**DATA EXTRACT:**
========

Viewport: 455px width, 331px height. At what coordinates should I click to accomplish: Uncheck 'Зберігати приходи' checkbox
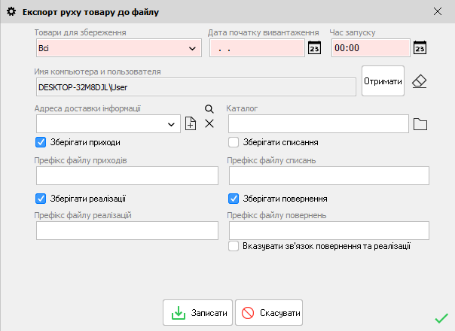tap(41, 141)
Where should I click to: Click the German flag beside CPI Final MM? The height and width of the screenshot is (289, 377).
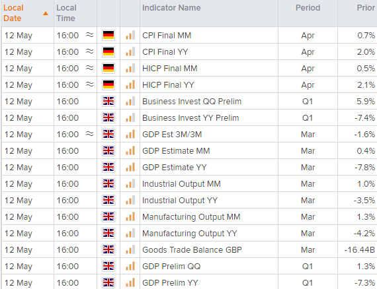108,35
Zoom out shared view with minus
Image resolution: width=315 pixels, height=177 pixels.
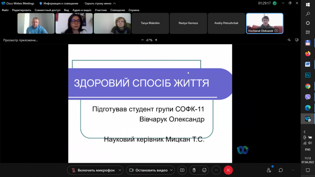[x=142, y=40]
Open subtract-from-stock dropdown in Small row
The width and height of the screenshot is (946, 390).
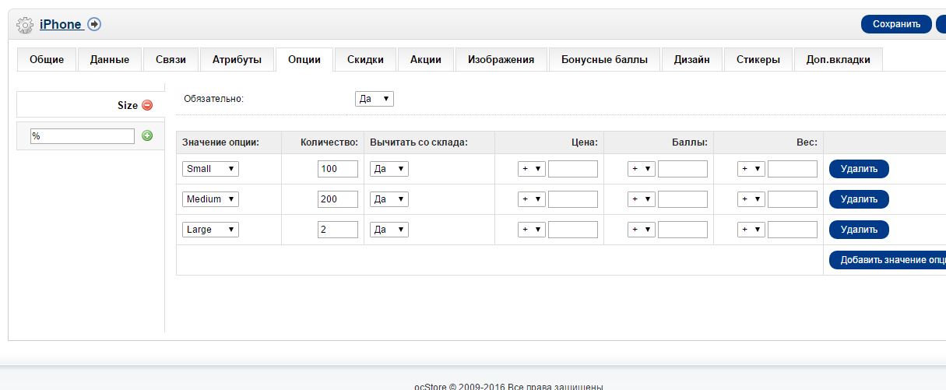(389, 169)
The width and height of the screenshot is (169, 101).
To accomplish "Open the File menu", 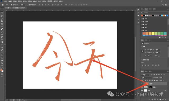I will pos(5,1).
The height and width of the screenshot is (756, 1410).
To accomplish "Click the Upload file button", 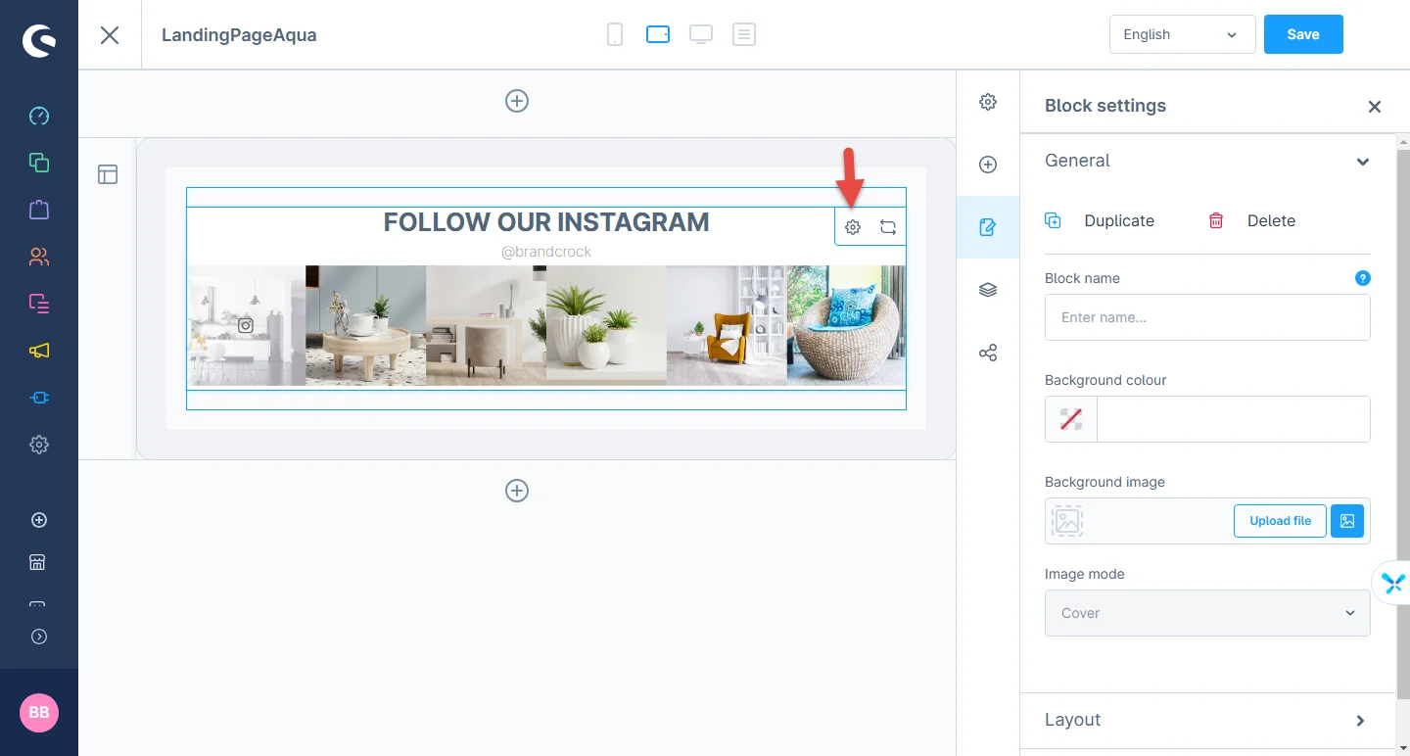I will 1280,521.
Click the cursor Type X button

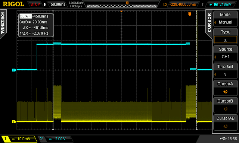point(225,36)
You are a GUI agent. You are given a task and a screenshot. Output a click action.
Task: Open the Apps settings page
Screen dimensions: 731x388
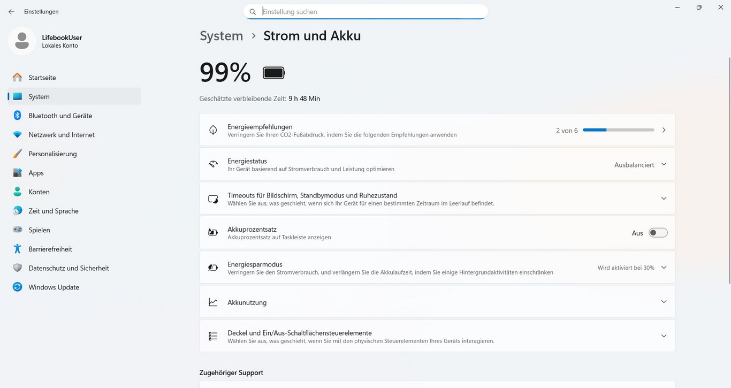click(x=36, y=173)
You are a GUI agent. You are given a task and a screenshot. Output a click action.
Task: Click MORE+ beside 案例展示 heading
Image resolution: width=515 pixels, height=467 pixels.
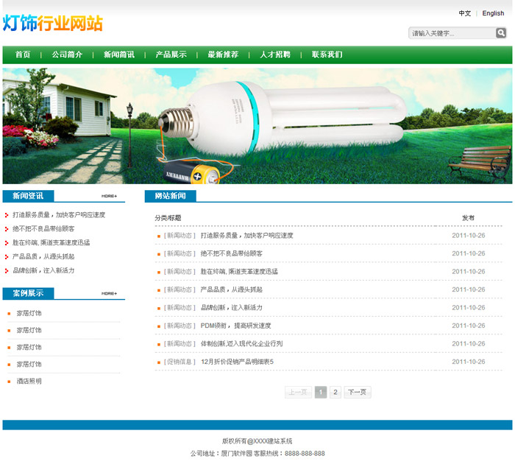[x=109, y=293]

========

Leave the pictures out, and please copy only the lines from the one with "Task: Click MORE+ beside 案例展示 heading" through the end of the listing.

Task: Click MORE+ beside 案例展示 heading
Image resolution: width=515 pixels, height=467 pixels.
[x=109, y=293]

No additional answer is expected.